Fig. 2.

Neutrophil-specific Pad4 deficiency attenuated intestinal endothelial damage and microvascular dysfunction. A. Intestinal NET biomarkers, CitH3-DNA and MPO-DNA complexes, were measured by ELISAs. B–C. Protein expression levels of neutrophil infiltration (Ly6G), NET formation (CitH3) and microvascular damage (VCAM-1 and VE-cadherin) biomarkers were measured by western blotting. The grayscale value of each band was analyzed using the ImageJ software. D-E. Immunofluorescent colocalization was performed to assess NET formation (CitH3) in microvascular (CD31) and endothelial (VE-cadherin) injury.
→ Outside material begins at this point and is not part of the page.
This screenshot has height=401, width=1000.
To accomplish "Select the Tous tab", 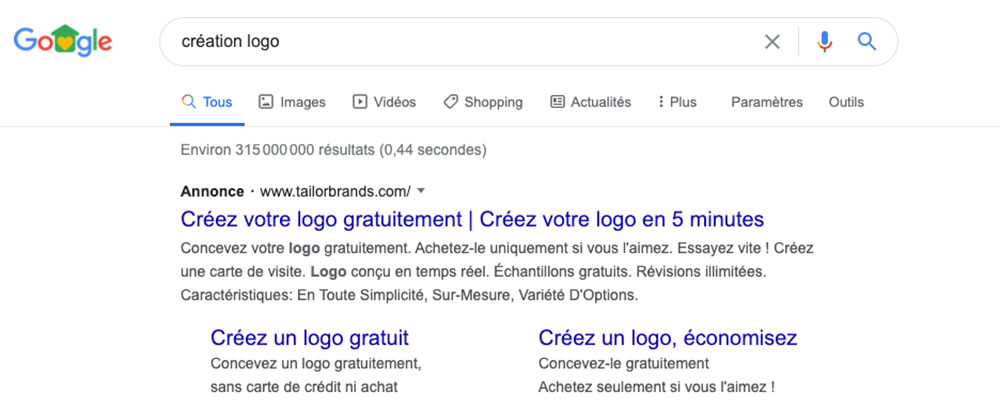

Scale bars = 100 μm. F-G. Intestinal blood flow and perfusion indices were measured using a laser speckle blood flow analysis system. Scale bars = 1 cm. H–I. Intestinal tissue of mice was collected for pathological analysis and immunohistochemical staining. The Chiu score system was employed to evaluate HE- and Masson’s trichrome-stained tissue samples from the intestine. To detect apoptosis of intestinal microvascular endothelial cells, TUNEL staining was conducted, and the percentage of TUNEL-positive cells was calculated. Additionally, immunohistochemical staining of VCAM-1 and albumin in intestinal sections was quantified using the ImageJ software. Scale bars = 100 μm. J. Expression of syndecan-1 in the serum and intestinal tissues was examined using ELISA kits. K. Microvascular and endothelial micromorphological changes were observed by transmission electron microscopy (TEM). Following II/R injury in WT mice, irregular swelling of the endothelium and luminal stenosis were observed in intestinal microvessels, along with the presence of microthrombosis. White arrows denoting the lumen, black arrows indicating the presence of microthrombosis, and red arrows highlighting the presence of red blood cells within the lumen. Data are shown as the means ± SD, ns, not significant, *P < 0.05, **P < 0.01, ***P < 0.001.